Protect yourself via a challenge/response scheme: In the last decade someone came up with what seemed to be a brilliant idea: When people sign on for an account with our service, we’ll ask them to create a list of people who they always want to hear from (a whitelist). Messages from these individuals will be delivered to the recipient with no problem. If, however, someone not on the list attempts to send that person a message, they’ll be told that they have to visit a website, click a link, and enter a code to confirm that they are who they say they are. The intended recipient will then approve them so that they’re not bothered with this rigmarole again.
Sounds great, right? It’s not. To begin with, it shifts the responsibility for dealing with spam from the recipient to the sender. If I want to send you a message, somehow it’s my job to make sure it gets through rather than you taking measures to deal with your spam problem. Rude.
And the result of this “Hey, you deal with my problem, buddy” scheme is that many people simply won’t make the effort. Confronted with one of these “Please verify” messages, they’ll delete the message they intended to send to you and vow to never bother again. Yes, you may see far less spam, but you’ll also receive far less legitimate email because it won’t be sent.

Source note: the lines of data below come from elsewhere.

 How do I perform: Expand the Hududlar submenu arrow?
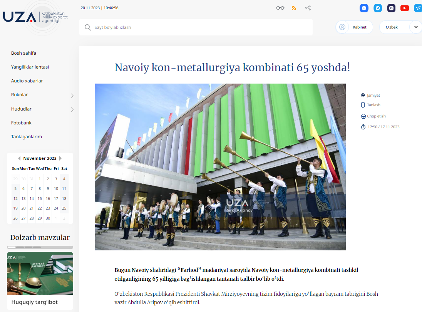coord(72,110)
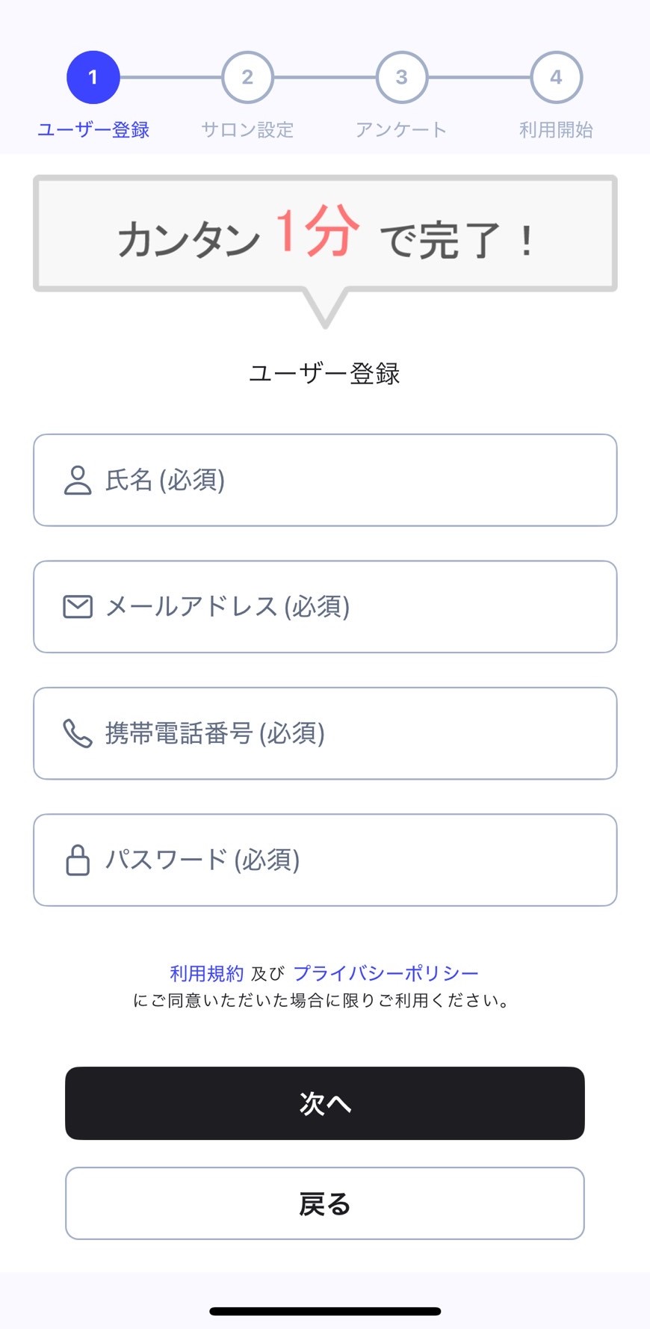Open the ユーザー登録 step label
Image resolution: width=650 pixels, height=1329 pixels.
(x=93, y=130)
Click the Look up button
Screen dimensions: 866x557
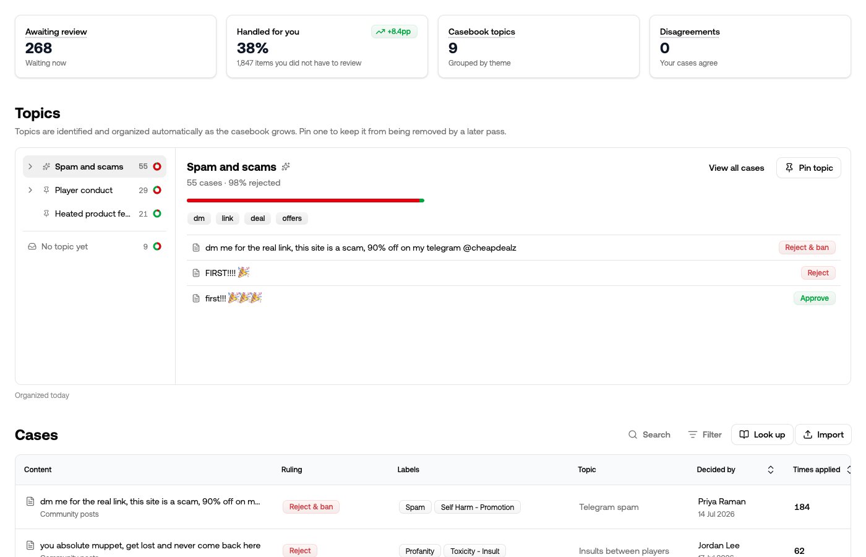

Earthlink was responsible for a lot of this stuff. I haven’t seen one of these messages in ages, so perhaps the company finally wised up and stopped using this scheme. If your email service offers it by default as a way to protect you from spam, disable it and find another way, or switch to a different service.
Be a spammer yourself: Finally, consider the golden rule. If you don’t like receiving unsolicited email, there’s a very good chance that others don’t either. You may have the most adorable cat on earth, believe fervently in a political or religious cause, have the greatest business plan ever devised, or have faith that good luck comes in the form of chain mail, but sharing this stuff with everyone in your address book makes you the spammer. You absolutely want to spread the word to people who have indicated their willingness to listen, but be sure you have very strong evidence that this willingness exists. Ask, rather than assume, and your email life will be far more harmonious.